Under the framework, medical information would be made available to third parties from 2020 - including some identifying data for public health and research purposes - unless individuals opted out.

In other news....... 


A cyber attack on Family Planning NSW's website has exposed the personal information of up to 8000 clients, including women who have booked appointments or sought advice about abortion, contraception and other services.

Clients received an email from FPNSW on Monday alerting them that their website had been hacked on Anzac Day.

The compromised data contained information from roughly 8000 clients who had contacted FPNSW via its website in the past 2½ years to make appointments or give feedback.

It included the personal details clients entered via an online form, including names, contact details, dates of birth and the reason for their enquiries….

The website was secured by 10am on April 26, 2018 and all web database information has been secure since that time

SBS News, 14 May 2018:

Clients were told Family Planning NSW was one of several agencies targeted by cybercriminals who requested a bitcoin ransom on April 25…..
The not-for-profit has five clinics in NSW, with more than 28,000 people visiting every year.

The most recent Digital Rights Watch State of Digital Rights (May 2018) report can be found here.

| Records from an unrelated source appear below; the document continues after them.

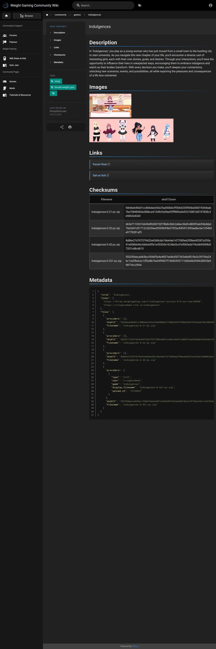216x649 pixels.
Task: Open the tags browser icon beside search
Action: coord(140,6)
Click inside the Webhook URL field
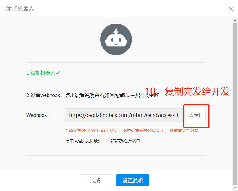 point(124,115)
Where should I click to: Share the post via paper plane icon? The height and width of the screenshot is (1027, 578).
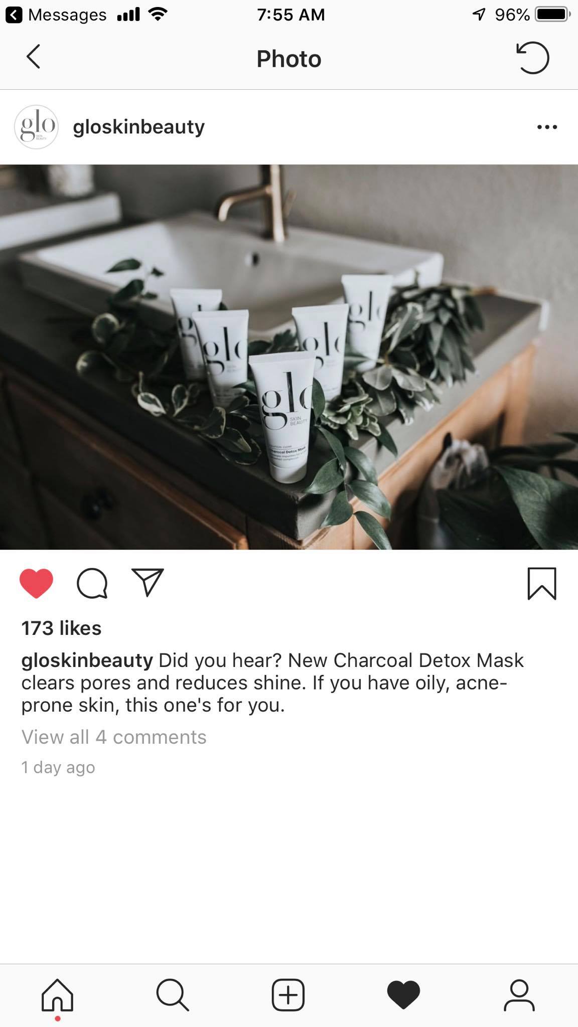[x=148, y=582]
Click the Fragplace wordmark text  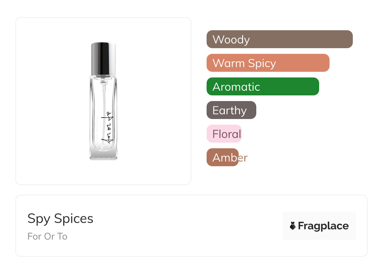[x=323, y=226]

The report’s 8 recommendations include:

Repeal of the mandatory metadata retention scheme

Introduction of a Commonwealth statutory civil cause of action for serious invasions of privacy

A complete cessation of commercial espionage conducted by the Australian Signals Directorate

Changes to copyright laws so they are flexible, transparent and provide due process to users

Support for nation states to uphold the United Nations Convention on the Rights of the Child in the digital age

Expand the definition of sensitive information under the Privacy Act to specifically include behavioural biometrics

Increase measures to educate private businesses and other entities of their responsibilities under the Privacy Act regarding behavioural biometrics, and the right to pseudonymity

Introduce a compulsory register of entities that collect static and behavioural biometric data, to provide the public with information about the entities that are collecting biometric data and for what purpose

The loopholes opened with the 2011 reform of the FOI laws should be closed by returning ASD, ASIO, ASIS and other intelligence agencies to the ambit of the FOI Act, with the interpretation of national security as a ground for refusal of FOI requests being reviewed and narrowed

Telecommunications providers and internet platforms must develop processes to increase transparency in content moderation and, make known what content was removed or triggered an account suspension.